Tag Archives: Richard Weikart

Moral strawmannery

If you have ever searched the internet for a section of text from Darwin’s writings you will have noticed that most of the links that come up are to creationist websites and blogs. What we are seeing is simple dishonest quote mining. Somebody makes a claim about evolution, Darwin or Darwinism, attaches a mined quote – and the quote then has a life of its own. It gets repeated ad nauseum by the creationist echo chamber – with hardly any of the users bothering to check the quote against the original for accuracy – let alone context.

Mining quotes from Darwin

Here’s one taken from Darwin’s The Descent of Man.  It’s from Chapter IV: Comparison of the mental powers of man and the lower animals. In this Darwin discusses the evolution of a moral sense, sociability, social instincts and virtues, rules of conduct and religious beliefs. After arguing against the idea that a different social animal “if its intellectual faculties were to become as active and as highly developed as in man, would acquire exactly the same moral sense as ours” Darwin wrote:

“If, for instance, to take an extreme case, men were reared under precisely the same conditions as hive-bees, there can hardly be a doubt that our unmarried females would, like the worker-bees, think it a sacred duty to kill their brothers, and mothers would strive to kill their fertile daughters; and no one would think of interfering.” (Bold added)
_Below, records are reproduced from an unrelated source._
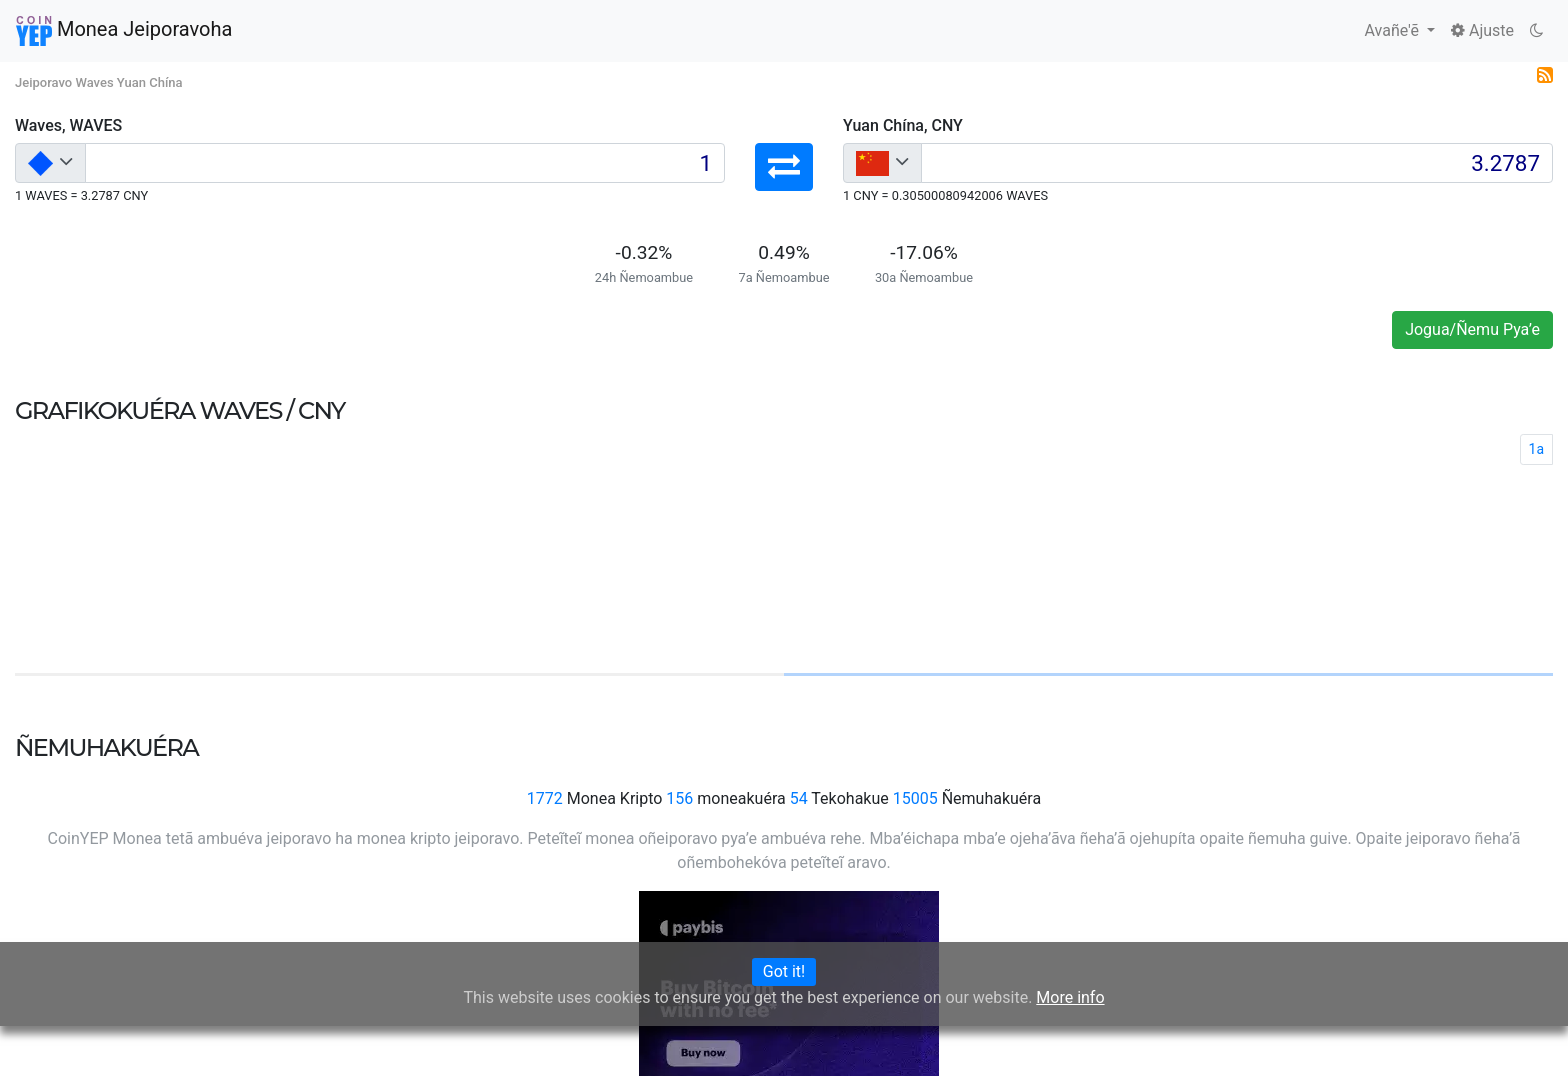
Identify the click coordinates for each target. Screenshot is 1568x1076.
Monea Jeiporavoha (124, 31)
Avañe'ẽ (1394, 30)
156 (679, 798)
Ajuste (1482, 30)
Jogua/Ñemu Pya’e (1472, 329)
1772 (545, 798)
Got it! (784, 971)
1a (1536, 449)
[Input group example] (405, 163)
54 (799, 798)
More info (1070, 997)
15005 (915, 798)
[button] (784, 167)
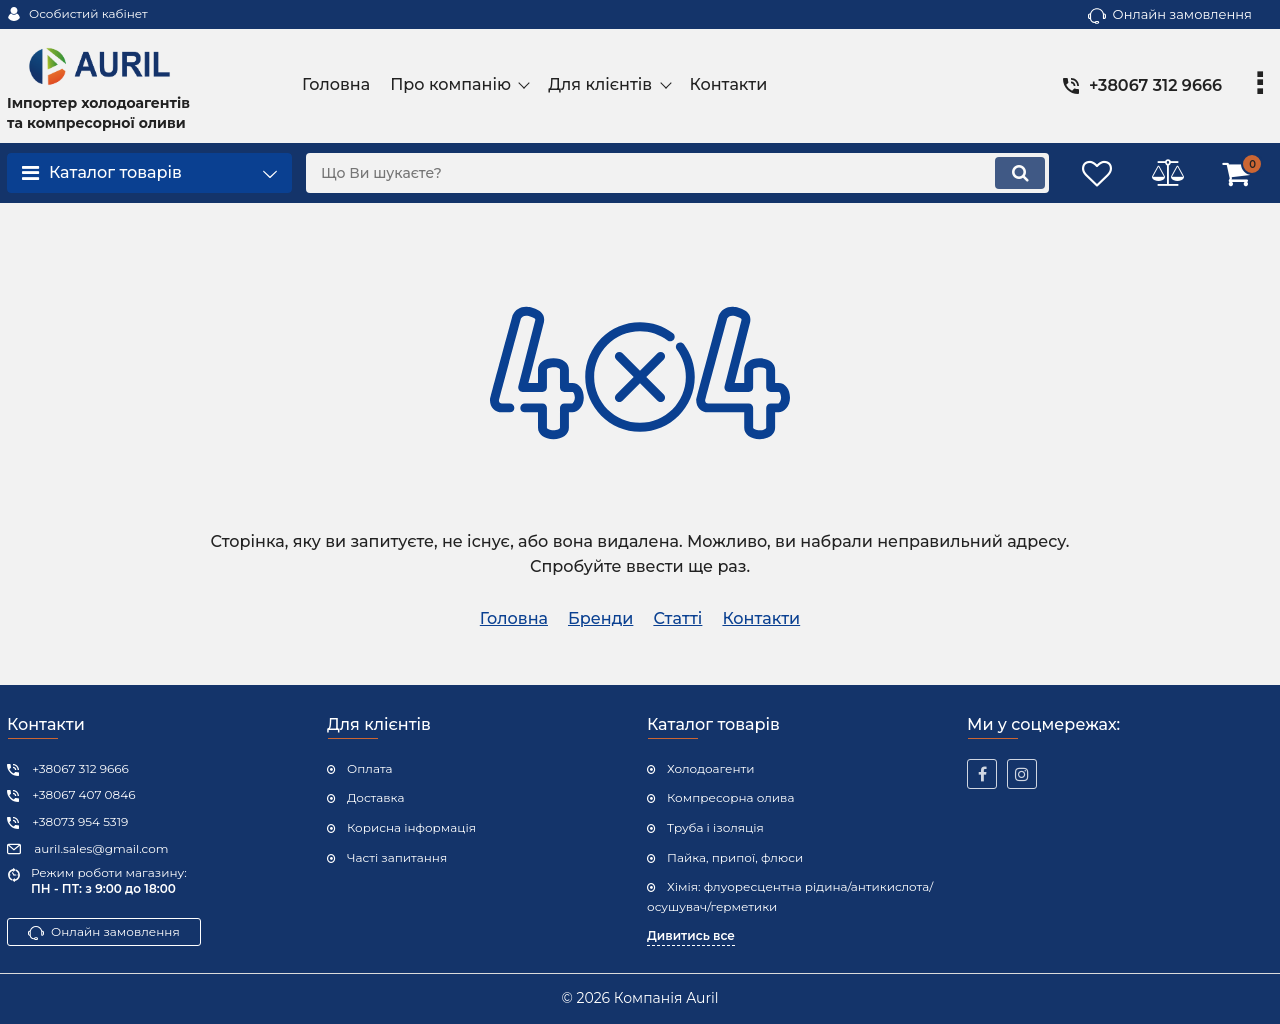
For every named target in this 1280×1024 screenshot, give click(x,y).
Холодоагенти (710, 768)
Recently I have seen the quote reproduced by numerous religious apologists and creationists arguing against “secular morality.” (Almost always the section in bold is omitted – usually evidence that users are just copying and pasting from other apologist posts or articles). And they interpret this to mean that a moral and social code held by a human species that has evolved must be the same as the most basic of animals or insects.
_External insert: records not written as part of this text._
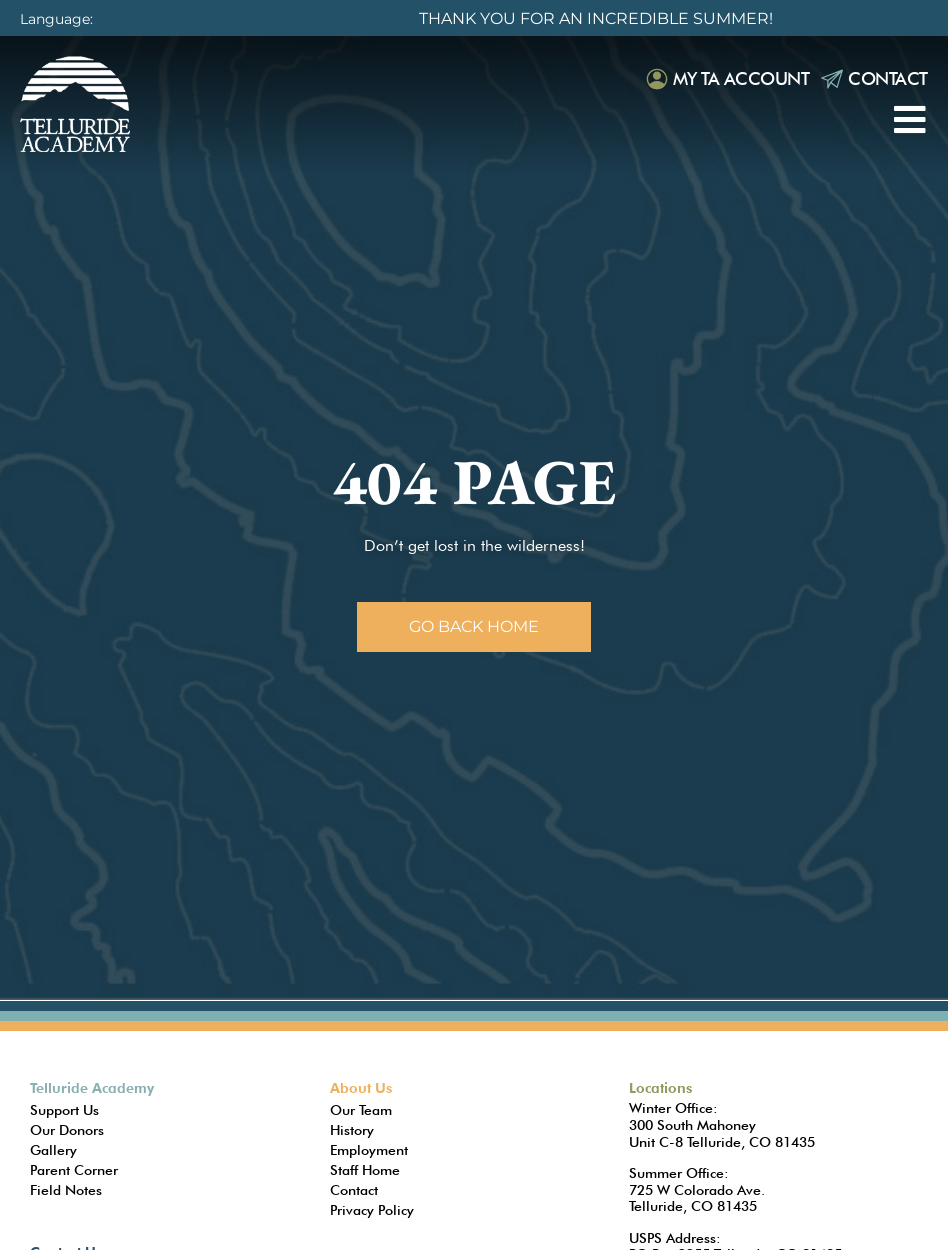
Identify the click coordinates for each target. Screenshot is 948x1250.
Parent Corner (74, 1170)
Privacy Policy (372, 1210)
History (352, 1130)
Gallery (53, 1150)
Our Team (361, 1110)
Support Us (64, 1110)
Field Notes (66, 1190)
See, for example Flannagan’s When Scientists Make Bad Ethicists and Weikhart’s Can Darwinists Condemn Hitler and Remain Consistent with Their Darwinism?  Flannagan asserts:

“it is unlikely that a loving and just person could command actions such as infanticide or rape whereas, evolution, guided only by the impersonal forces of nature, is not subject to such constraints.”
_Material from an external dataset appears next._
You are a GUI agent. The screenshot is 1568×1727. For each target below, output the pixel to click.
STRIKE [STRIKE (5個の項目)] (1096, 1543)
Weikart has made a reputation of ascribing the morality of Nazism to Darwin (he is the author of From Darwin to Hitler: Evolutionary Ethics, Eugenics, and Racism in Germany and Hitler’s Ethic: The Nazi Pursuit of Evolutionary Progress). He says:

“if morality is the product of these mindless evolutionary processes, as Darwin and many other prominent Darwinists maintain, then “I don’t think [they] have any grounds to criticize Hitler.””

And

“To natural selection killing your siblings and offspring is all the same as loving them. Selection only favors what works to enhance survival and reproduction, and it does not matter if it is nice and moral, or harsh and brutal.”